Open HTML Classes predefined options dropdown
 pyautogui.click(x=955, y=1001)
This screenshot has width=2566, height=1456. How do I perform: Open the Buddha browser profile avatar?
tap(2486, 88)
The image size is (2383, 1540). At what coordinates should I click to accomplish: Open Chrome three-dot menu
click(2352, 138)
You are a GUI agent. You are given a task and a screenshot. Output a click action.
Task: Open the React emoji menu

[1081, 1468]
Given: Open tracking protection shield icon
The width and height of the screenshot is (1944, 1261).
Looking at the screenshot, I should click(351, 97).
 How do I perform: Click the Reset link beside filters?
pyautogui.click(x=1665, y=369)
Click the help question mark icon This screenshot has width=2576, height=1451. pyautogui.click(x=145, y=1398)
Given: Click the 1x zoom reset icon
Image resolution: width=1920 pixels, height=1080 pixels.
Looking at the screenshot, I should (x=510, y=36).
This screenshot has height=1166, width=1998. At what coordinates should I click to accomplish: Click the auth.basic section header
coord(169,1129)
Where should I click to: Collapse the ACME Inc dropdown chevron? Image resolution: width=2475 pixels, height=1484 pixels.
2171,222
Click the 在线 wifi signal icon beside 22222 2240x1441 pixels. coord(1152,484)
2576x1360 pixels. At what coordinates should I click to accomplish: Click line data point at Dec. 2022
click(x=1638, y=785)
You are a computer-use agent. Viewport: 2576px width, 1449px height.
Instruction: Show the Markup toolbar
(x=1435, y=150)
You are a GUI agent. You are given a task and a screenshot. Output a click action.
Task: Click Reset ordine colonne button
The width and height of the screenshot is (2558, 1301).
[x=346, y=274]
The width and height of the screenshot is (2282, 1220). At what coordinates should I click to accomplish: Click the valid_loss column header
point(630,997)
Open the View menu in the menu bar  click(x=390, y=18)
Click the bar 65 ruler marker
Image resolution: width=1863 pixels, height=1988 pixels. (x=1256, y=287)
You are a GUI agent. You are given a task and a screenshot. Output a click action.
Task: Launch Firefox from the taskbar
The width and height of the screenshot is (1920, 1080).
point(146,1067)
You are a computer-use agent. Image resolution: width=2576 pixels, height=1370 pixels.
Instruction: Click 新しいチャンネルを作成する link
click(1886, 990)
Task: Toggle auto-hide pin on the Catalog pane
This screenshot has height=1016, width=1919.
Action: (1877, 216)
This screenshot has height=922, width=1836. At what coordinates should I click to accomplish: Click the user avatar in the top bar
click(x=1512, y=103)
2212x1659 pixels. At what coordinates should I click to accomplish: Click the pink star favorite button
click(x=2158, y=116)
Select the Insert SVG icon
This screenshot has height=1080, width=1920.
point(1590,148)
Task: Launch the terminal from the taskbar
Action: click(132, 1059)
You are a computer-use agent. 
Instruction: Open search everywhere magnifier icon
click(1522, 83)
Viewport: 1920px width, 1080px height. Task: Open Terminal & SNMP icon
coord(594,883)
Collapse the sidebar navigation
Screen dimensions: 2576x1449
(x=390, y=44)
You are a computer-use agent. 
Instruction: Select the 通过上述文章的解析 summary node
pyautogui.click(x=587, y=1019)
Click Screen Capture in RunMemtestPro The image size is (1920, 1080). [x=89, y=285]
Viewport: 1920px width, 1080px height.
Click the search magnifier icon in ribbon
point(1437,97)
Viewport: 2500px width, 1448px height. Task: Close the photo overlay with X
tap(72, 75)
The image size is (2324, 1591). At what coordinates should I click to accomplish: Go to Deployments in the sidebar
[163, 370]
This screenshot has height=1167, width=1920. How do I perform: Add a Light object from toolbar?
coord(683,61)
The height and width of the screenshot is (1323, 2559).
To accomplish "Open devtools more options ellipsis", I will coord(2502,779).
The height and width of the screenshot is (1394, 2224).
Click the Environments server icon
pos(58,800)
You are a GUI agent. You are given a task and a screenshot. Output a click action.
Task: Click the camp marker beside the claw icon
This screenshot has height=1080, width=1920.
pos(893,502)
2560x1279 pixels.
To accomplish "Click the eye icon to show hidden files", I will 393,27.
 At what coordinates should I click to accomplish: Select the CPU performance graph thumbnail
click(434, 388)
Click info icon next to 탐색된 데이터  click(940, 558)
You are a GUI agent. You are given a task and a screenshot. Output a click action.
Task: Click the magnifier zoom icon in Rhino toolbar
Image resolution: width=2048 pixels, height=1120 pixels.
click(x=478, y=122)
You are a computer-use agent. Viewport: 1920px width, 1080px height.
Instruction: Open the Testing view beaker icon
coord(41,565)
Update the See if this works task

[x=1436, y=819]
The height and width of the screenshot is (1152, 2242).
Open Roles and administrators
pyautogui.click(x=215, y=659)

**WORK INSTRUCTION**
If a line above contains the word "will", it counts; state how many lines count, and nothing more.

**RESULT OF THIS TASK**
2